Queens Museum of Art
New York City Building, Flushing Meadows Corona Park, Queens
Through 10.25.08
Practice of Encroachment: From the Global Border to the Border Neighborhood
The PARC Foundation presents an exhibition of projects by Estudio Teddy Cruz. His research-based architectural studio, located at the San Diego-Tijuana border, uses neighborhoods as sites of experimentation to research new forms of affordable housing and social density.
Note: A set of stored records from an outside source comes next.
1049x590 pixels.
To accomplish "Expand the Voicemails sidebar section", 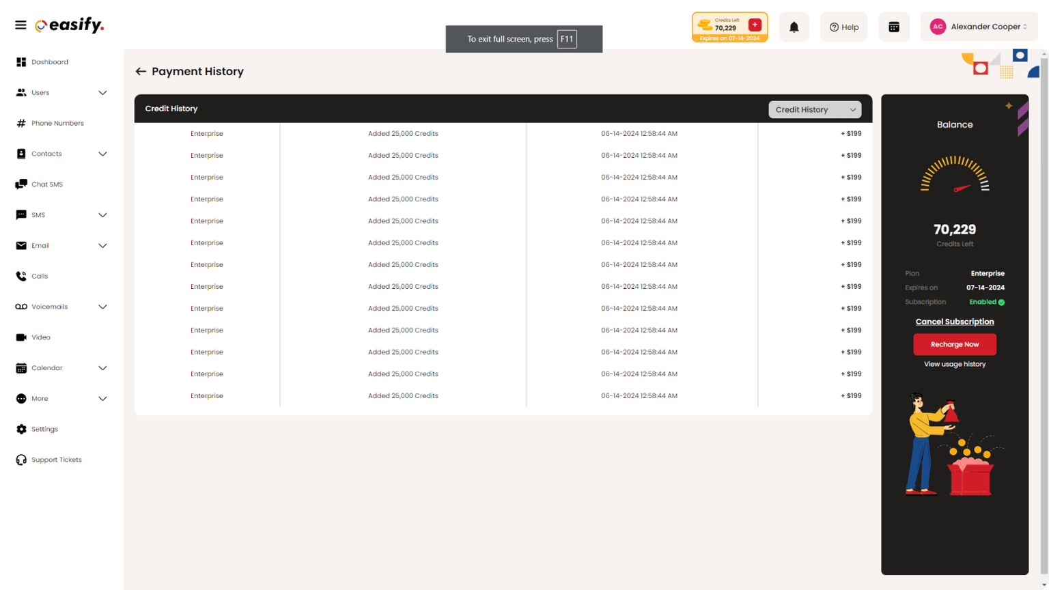I will pos(61,307).
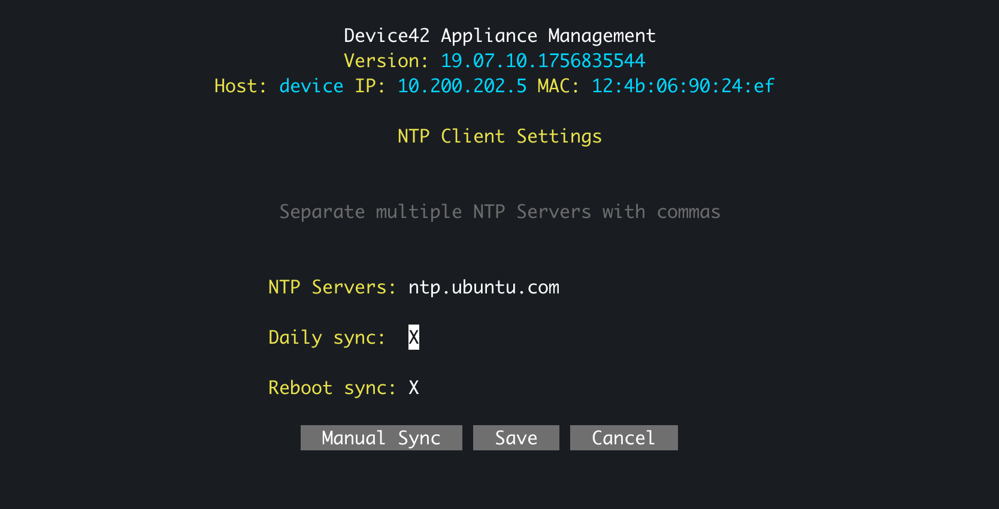
Task: Click the "Reboot sync:" label
Action: tap(332, 388)
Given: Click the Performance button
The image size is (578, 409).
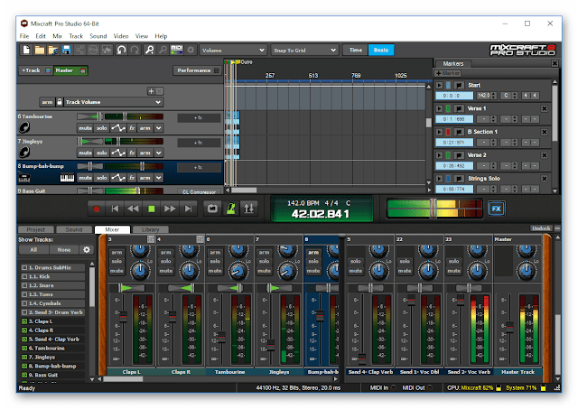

The projects on view include conceptual works presented through videos, photographs, drawings, models, and cartographies.
The PARC Foundation
29 Bleecker Street, NYC
“Palmtree Island” (Oasis), project, NY, NY 1971, by Haus-Rucker-Co (Laurids Ortner, Manfred Ortner, Günther Zamp Kelp, and Klaus Pinter). Cut-and-pasted printed paper with gouache and graphite and cut-and-pasted painted paper on silver gelatin photograph on board.
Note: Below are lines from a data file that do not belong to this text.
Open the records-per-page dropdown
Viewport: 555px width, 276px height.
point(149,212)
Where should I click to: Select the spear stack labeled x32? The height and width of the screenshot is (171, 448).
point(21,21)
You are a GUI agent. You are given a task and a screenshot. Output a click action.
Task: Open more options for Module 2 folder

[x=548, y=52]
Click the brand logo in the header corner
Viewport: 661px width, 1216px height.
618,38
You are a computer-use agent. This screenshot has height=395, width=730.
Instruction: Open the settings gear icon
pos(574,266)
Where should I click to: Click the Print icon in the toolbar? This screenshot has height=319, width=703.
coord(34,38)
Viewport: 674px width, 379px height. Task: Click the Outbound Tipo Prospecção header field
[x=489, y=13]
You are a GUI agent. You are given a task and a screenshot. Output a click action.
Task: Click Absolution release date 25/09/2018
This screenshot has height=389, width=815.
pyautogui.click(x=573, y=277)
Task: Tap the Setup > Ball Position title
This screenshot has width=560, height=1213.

Wendy Evans Joseph Purchase Fund, courtesy MoMA
Through 10.27.08
Dreamland: Architectural Experiments since the 1970s
Works drawn from MoMA’s architecture and design collection explore ways that NY’s landscape has inspired architects with visions of utopia since the 1970s. Rem Koolhaas’s book Delirious New York (1978) and several drawings made for the book, including the recently acquired watercolor “Plan of Dreamland” (1977), are the exhibition’s departure point. Other recent acquisitions include works by Diller + Scofidio and Simon Ungers. The centerpiece of the gallery is a display of architectural models organized as a kind of fantasy city juxtaposing unbuilt visionary projects and realized buildings; architectural drawings complement and supplement the dreamscape of models.